Work request 1:
In two sentences, what does the UHT milk passage say?
Work request 2:
Does the UHT milk passage support each of these statements? (a) UHT cream is treated at 132°C for not less than 2 seconds. (b) UHT milk must be refrigerated to last several months. (c) UHT milk has the same flavor as pasteurized milk.

Text passage:
++++++++++++++++++++
A UHT product produced by UHT treatment is packaged in a sterile container under aseptic conditions. Typical temperature-time combination for UHT milk is 132°C for not less than 1 sec and for UHT cream 132°C for not less than 2s.

Table 32.1 UHT regulations for milk

Table 32.1

32.3 Advantages of UHT Milk
  • UHT treated milk has definite advantage when the distance between producer and consumer is wide.
  • UHT treated milk can be kept for several months without refrigeration, advantageous in warm summers.
  • Temporary surpluses due to seasonal variations can be covered by subjecting milk to UHT treatment
  • Manpower costs are saved
  • Milk can be stored at home all the time. It can be readily available at distant locations and at all odd hours.
32.4 Disadvantages
  • Flavor of UHT milk is dissimilar to pasteurized milk.
  • Chances of formation of deposits within the system particularly in the direct steam system which causes extra operating cost
  • Age gelation during storage.
++++++++++++++++++++
Available data:
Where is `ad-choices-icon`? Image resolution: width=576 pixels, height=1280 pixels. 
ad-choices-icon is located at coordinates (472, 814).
++++++++++++++++++++
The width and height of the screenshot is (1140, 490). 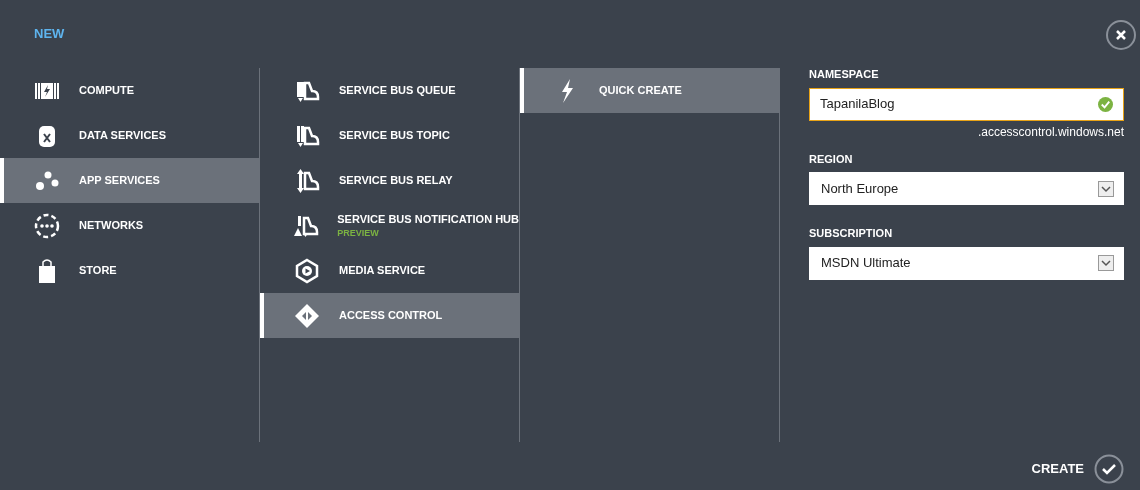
++++++++++++++++++++
Response area 1:
UHT milk is packaged in a sterile container under aseptic conditions after treatment at 132°C for at least 1 second (2 seconds for cream). It keeps for months without refrigeration, suits distant markets, absorbs seasonal surpluses and saves manpower, but it tastes different from pasteurized milk and can cause system deposits and age gelation.

Response area 2:
(a) Yes: "for UHT cream 132°C for not less than 2s"
(b) No: "UHT treated milk can be kept for several months without refrigeration"
(c) No: "Flavor of UHT milk is dissimilar to pasteurized milk."